In 2006, HBA opened the Dan Kong Middle School Campus, adjacent to the current high school campus and named in honor of Dan Kong, former president of Hawaii Baptist Academy and pastor of various churches around the island, including First Baptist Church of Wahiawa, Olivet Baptist Church, and Central Baptist Church. He helped form organizations such as the Mainland Advisory Council, which consists of donors from the U.S. mainland.

The middle school campus consists of 14 classrooms, a computer lab, two specially equipped science classrooms, and a multi-purpose room for middle school students. The HBA Middle School Campus was designed by the firm of Walters, Kimura, Motoda and it has been noted to be a LEED gold facility since it was designed to be environmental friendly and sustainable.

Since 1997, HBA has operated under a modified school calendar, with two-week breaks in October, December, and March, and a two-month summer break in June and July.

Beginning with the 2007–08 school year, a uniform dress standard with school-endorsed polo shirts, skirts, and pants was instituted. The original uniform polo shirts were embroidered with "HBA" on the left sleeve, and were available in black, white, green, and yellow. The uniforms were updated in the 2016–17 school year with the removal of the embroidered letters, the elimination of green and yellow polo shirts, and the addition of a large school logo on the left breast.

Hawaii Baptist Academy's middle school robotics team placed fifth out of 104 middle school teams in the 2011 VEX Robotics World Championships in Orlando held April 14 to 16. Three of the top five teams in the Orlando championship came from China. In third place was a team from Arizona.

In 2017, eighth grader Logan Kakugawa won the Hawaii State Geographic Bee and represented the state of Hawaii at the national competition in Washington, D.C. During the same year, the high school's Mock Trial team celebrated their first state championship.

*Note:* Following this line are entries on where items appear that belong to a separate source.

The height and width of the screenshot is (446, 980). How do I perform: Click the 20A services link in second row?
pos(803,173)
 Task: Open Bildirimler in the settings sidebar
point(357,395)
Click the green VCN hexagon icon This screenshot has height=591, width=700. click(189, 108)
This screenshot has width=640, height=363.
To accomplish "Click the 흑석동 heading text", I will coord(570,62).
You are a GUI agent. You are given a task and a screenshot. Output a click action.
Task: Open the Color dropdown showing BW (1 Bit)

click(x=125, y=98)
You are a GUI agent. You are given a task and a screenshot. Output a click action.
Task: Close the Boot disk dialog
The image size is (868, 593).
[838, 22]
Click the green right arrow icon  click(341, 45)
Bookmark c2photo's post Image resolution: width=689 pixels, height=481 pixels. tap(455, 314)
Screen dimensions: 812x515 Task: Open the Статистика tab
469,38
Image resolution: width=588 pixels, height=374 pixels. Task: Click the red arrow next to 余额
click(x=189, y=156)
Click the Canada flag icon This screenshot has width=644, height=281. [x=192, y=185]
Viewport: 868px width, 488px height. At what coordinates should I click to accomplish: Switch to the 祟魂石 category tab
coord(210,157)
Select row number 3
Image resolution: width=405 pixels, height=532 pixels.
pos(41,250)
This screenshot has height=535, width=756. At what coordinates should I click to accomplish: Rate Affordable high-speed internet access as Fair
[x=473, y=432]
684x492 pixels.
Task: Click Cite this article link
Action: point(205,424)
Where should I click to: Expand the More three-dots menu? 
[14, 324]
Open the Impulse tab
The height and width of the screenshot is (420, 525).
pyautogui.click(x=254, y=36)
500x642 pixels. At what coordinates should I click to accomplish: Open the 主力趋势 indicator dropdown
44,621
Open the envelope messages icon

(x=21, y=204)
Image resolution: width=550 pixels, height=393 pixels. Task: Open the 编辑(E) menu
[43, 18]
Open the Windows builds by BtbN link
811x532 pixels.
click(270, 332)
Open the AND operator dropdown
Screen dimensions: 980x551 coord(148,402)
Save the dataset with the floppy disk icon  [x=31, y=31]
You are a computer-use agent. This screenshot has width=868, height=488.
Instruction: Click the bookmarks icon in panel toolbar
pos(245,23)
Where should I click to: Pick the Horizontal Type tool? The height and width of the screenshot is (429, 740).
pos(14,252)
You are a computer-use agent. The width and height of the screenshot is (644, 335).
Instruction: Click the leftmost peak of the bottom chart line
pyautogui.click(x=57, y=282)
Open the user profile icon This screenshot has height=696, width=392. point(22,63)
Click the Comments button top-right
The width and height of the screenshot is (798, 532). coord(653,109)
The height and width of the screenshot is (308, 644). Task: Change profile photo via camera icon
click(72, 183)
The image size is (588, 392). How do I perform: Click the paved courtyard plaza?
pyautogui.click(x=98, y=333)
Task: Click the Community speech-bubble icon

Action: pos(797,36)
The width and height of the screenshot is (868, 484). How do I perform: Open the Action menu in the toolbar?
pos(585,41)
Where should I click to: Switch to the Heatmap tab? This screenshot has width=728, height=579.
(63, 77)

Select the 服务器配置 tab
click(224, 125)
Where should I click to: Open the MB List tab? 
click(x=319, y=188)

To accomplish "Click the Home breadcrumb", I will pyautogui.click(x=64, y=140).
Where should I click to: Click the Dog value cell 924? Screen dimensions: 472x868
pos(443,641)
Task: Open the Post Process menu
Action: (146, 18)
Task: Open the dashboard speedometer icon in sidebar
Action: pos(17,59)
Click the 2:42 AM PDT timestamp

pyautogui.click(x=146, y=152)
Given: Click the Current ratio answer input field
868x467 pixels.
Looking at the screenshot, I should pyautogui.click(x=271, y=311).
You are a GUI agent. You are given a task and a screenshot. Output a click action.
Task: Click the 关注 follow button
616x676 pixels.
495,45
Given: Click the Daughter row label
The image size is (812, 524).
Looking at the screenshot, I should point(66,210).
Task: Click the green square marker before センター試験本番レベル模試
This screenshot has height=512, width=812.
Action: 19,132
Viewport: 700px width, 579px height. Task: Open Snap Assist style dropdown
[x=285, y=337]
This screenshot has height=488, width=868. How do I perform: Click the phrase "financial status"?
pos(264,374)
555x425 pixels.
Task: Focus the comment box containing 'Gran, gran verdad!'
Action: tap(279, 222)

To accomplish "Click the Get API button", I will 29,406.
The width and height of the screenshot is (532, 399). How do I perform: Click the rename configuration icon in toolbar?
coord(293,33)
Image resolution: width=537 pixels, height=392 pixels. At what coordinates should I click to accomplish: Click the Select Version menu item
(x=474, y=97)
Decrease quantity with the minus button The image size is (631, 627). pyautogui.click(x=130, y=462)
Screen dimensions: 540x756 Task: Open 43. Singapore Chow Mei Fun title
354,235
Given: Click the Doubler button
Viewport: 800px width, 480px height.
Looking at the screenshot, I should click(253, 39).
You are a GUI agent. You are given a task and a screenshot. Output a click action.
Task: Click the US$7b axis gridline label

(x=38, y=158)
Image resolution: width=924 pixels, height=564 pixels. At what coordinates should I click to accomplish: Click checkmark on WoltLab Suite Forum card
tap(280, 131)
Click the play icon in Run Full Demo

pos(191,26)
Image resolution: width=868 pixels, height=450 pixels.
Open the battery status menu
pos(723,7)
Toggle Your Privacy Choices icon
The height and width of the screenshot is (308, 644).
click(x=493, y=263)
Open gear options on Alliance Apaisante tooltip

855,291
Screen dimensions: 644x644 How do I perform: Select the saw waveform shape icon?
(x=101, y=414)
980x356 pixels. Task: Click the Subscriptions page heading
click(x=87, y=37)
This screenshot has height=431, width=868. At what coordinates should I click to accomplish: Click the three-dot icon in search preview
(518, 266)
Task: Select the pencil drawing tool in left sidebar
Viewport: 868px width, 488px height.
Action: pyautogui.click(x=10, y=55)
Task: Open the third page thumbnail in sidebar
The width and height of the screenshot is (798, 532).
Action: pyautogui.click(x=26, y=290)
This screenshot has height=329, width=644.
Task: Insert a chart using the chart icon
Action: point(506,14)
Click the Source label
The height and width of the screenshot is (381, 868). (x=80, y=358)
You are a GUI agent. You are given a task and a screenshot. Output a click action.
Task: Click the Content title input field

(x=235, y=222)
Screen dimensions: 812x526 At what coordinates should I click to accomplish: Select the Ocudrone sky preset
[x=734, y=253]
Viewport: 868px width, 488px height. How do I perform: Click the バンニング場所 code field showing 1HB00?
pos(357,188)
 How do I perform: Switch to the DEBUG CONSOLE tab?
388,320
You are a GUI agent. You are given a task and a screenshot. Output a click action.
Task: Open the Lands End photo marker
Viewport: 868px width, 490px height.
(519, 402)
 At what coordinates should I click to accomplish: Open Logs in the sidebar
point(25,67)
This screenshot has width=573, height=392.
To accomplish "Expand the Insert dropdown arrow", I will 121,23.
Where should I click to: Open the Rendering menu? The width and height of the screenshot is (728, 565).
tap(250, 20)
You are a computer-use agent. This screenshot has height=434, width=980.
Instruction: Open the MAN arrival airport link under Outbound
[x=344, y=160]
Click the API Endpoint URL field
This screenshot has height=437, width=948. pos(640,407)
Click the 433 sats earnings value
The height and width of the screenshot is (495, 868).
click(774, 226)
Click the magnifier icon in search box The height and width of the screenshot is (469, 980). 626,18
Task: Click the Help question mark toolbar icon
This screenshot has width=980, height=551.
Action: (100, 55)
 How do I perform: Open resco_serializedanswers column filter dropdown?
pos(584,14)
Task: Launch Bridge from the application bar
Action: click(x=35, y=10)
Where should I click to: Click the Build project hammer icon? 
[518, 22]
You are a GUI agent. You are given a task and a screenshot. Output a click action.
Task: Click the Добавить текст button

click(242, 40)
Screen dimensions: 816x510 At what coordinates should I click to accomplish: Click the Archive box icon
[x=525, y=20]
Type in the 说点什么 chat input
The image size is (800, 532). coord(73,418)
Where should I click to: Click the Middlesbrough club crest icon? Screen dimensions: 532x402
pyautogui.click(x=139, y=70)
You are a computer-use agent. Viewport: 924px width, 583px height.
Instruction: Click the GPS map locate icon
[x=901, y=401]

In 2020, HBA introduced a junior kindergarten program at the elementary campus. In 2022, they announced a partnership with GracePoint church in Mililani to open a satellite preschool. Together, the Nuʻuanu and Mililani early learning centers serve preschool students from ages two to five.

==Campuses==
The Richard Bento, Dan Kong, and Stan Sagert campuses house the elementary, middle, and high schools, respectively. The elementary campus and GracePoint Church in Mililani house the two early learning centers. The digital school is headquartered on the high school campus. The administrative headquarters are in a separate location. All campuses other than the GracePoint preschool are in the Honolulu census-designated place.

==Scandals==

In 2009, Jeremy Ryan Duffer, who had been previously employed by HBA as a part-time Bible teacher, was arrested in Virginia and accused of multiple counts of consensual sex with a juvenile. Duffer subsequently pleaded guilty in 2010 to one count of an indecent act with a child as well as eight counts of aggravated sexual battery, and is currently serving a 17-year sentence. HBA President Richard Bento remarked that Duffer's arrest was "shocking," and that he was personally unaware of any suspicions or allegations against Duffer at the time of his employment with the school.

In 2012, Hawaii News Now reported that a male teacher at HBA had allegedly engaged in sexual relations with a 17-year-old male senior student. According to the report, one sexual encounter was alleged to have occurred at Pu'u Kahea Conference Center, a camping facility in Waianae at which students from grades 7 through 12 spend time annually. The teacher, who had been employed for two years, resigned due to the allegations. The report notes that HBA maintains a strict religious code of conduct that explicitly forbids homosexual behavior as "sexually immoral."

==Presidents==

- + Hugh P. McCormick
- Stanley A. Sagert (1970–1987)
- Ronald D. Boggs (1987–1988)
- Daniel H. C. Kong (1988–1993)
- Richard T. Bento (1993–2016)
- Ronald Shiira (2016–Present)

+ Title of Superintendent was changed to President during Stanley A. Sagert's leadership.